A combination of continuing pressures on the UK economy, the need for increased future investment in the transport infrastructure and a desire to encourage a reduction in vehicle emissions by using electric and other alternatively powered vehicles are likely to result in current road taxes becoming inadequate.

This will lead to a need to introduce a national scheme of road pricing, with commercial vehicle operators, car drivers, bus and coach operators and other road users expected to pay on a mile by mile basis in the future, according to The Chartered Institute of Logistics and Transport in the UK (CILT).

Road pricing is one of the key conclusions contained in a new report from CILT titled Vision 2035. The report has been produced on behalf of the Institute by CILT’s Public Policies Committee under the guidance of project leader Michael Woods.

The report endeavours to forecast the evolution of the UK transport scene over the next quarter of a century, to understand the impacts that wider social progress will have on the roles and demands regarding both freight and passenger transport, and to identify the key policy instruments and investments that will be required in order for transport facilities and operations to serve society as effectively as possible.

The principle that ‘the user pays’ is becoming enshrined in Government thinking, as exampled in the recent past in respect of university charges and, directly in the transport sector, rail fare increases falling on rail users themselves, rather than being subsidised from the general exchequer.

The huge financial burdens on the UK economy limit its ability to fund new infrastructure over the next decade, and behaviour change which encourages the use of more sustainable modes could help fill the gap.
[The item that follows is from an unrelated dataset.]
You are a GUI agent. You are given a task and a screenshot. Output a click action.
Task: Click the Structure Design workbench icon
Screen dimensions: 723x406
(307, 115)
Environmentally, the Government’s policy to reduce transport emissions depends heavily on the introduction of more efficient petrol car engines, followed by decarbonisation of electricity supply and the universal adoption of electric vehicles.

As this happens, road taxes will become inadequate as a means of charging for road use and any incentives that Government provides to encourage take up of electric vehicles would be most effective if combined with road pricing.

Vision 2035 recognises that there is no current public consensus in favour of road charging, locally and nationally, which raises important questions regarding equality of opportunity and the role of the transport sector as an important ‘enabler’ in the process of providing access to jobs, education and healthcare. And higher charges for using transport at the point of consumption, rather than through tax-payer subsidies, could be seen as socially divisive.

Vision 2035 says that it is therefore important that road charging should incorporate measures to help poorer people dependent on the use of the car, including offsetting reductions in VED and fuel duty, and measures to encourage flexible working hours to avoid peak charges.

Overall, Vision 2035 says that more use should be made of pricing mechanisms to achieve transport policy objectives. In particular road-user charging should be used to expose the external as well as internal costs of vehicle use.